Often times, Direct Student Loans are the loan of choice for many students. Direct loans are handled directly by the school you are attending. These types of loans typically have lower interest rates than most others. Your college or university may obtain the funds from a variety of sources, but all of the payments are generally made to the school itself. Once you are finished with school, you typically have anywhere from six to nine months to begin paying back your accrued debt. If you finish school and cannot afford to pay back your student loans, they may be placed in default. This affects your credit rating and can keep you from getting other loans in the future. You can be granted a deferment on your loans if you decide to continue your schooling in graduate studies, or if you are unemployed. Deferment, however, does not last forever. If you have many different student loans, you can often consolidate them using a consolidation service, or, if you have direct loans, you can consolidate through your schools lender.
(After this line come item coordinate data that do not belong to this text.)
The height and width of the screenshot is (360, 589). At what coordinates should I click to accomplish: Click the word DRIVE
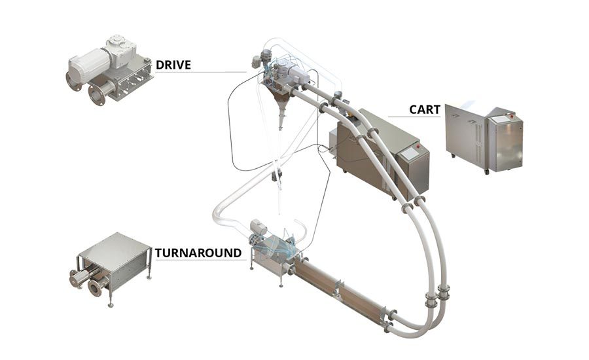click(x=174, y=65)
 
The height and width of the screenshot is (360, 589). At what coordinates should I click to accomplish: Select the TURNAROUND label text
click(x=198, y=253)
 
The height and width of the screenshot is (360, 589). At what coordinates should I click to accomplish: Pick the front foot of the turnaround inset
click(x=109, y=303)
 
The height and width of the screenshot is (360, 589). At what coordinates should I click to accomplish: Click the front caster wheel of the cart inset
click(x=486, y=171)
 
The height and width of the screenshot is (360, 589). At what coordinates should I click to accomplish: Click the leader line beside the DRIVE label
click(x=216, y=71)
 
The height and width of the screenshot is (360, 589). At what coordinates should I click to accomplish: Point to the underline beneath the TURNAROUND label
click(x=198, y=260)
Student Loan Debt Relief – School Loan Consolidation

November 17th, 2009 consolidationschoolloan No comments

Student Loan Debt Relief - School Loan Consolidation : In order to relieve some of the financial burden associated with furthering their educations, many students are opting to consolidate student loans at lower rates, and getting a longer period of time to repay the loans. The following paragraphs will answer some commonly asked questions about student loan consolidation, as well describe how loan consolidation can aid in debt relief.
What Is Student Loan Consolidation?
School loan consolidation is the act of combining your school loans into one loan in order to help manage your financial debt caused by college or trade school. When you consolidate student loans, you will only have one monthly payment to make, which is usually lower than your combined monthly payments of your unconsolidated student debt. This is possible because when you consolidate loans, you are generally offered a longer time period to repay the debt – sometimes up to 30 years. Many consider the lower payment a huge benefit, which it is, but consolidation can also cause you to pay more interest, over a greater length of time, than you would with your combined unconsolidated debt. Student loan consolidation rates are generally lower than unconsolidated loan rates, and most often the student loan consolidation rate will be fixed. With unconsolidated loans, most commonly the interest rates are variable, which means they can change at any time, sometimes without much warning. With a fixed rate, the monthly interest will remain the same throughout the entire duration of your consolidated student loan.

Student Loan Debt Relief - School Loan Consolidation

Student Loan Debt Relief - School Loan Consolidation


What If I am Default on My Student Loan Payments?

If you are default in making your debt payments, you may still qualify for school loan consolidation. It is important to check with your loan holder, to ensure your defaulted loan has not been subject to wage garnishment. If your defaulted loan is subject to wage garnishment, you may not be able to consolidate.
How Can I Obtain More Information Regarding School Loan Consolidation? There are many ways to obtain more information regarding this issue
· by requesting it from the financial aid office at school
· by requesting it from the holder of your original debt
· by researching the internet
Information is usually available in any financial aid office of any learning institution. If you cannot get to your financial aid office, or if your financial aid office does not have the information you need, please request the information from the holder of your original debt, or search the internet for valuable information on student loan consolidation.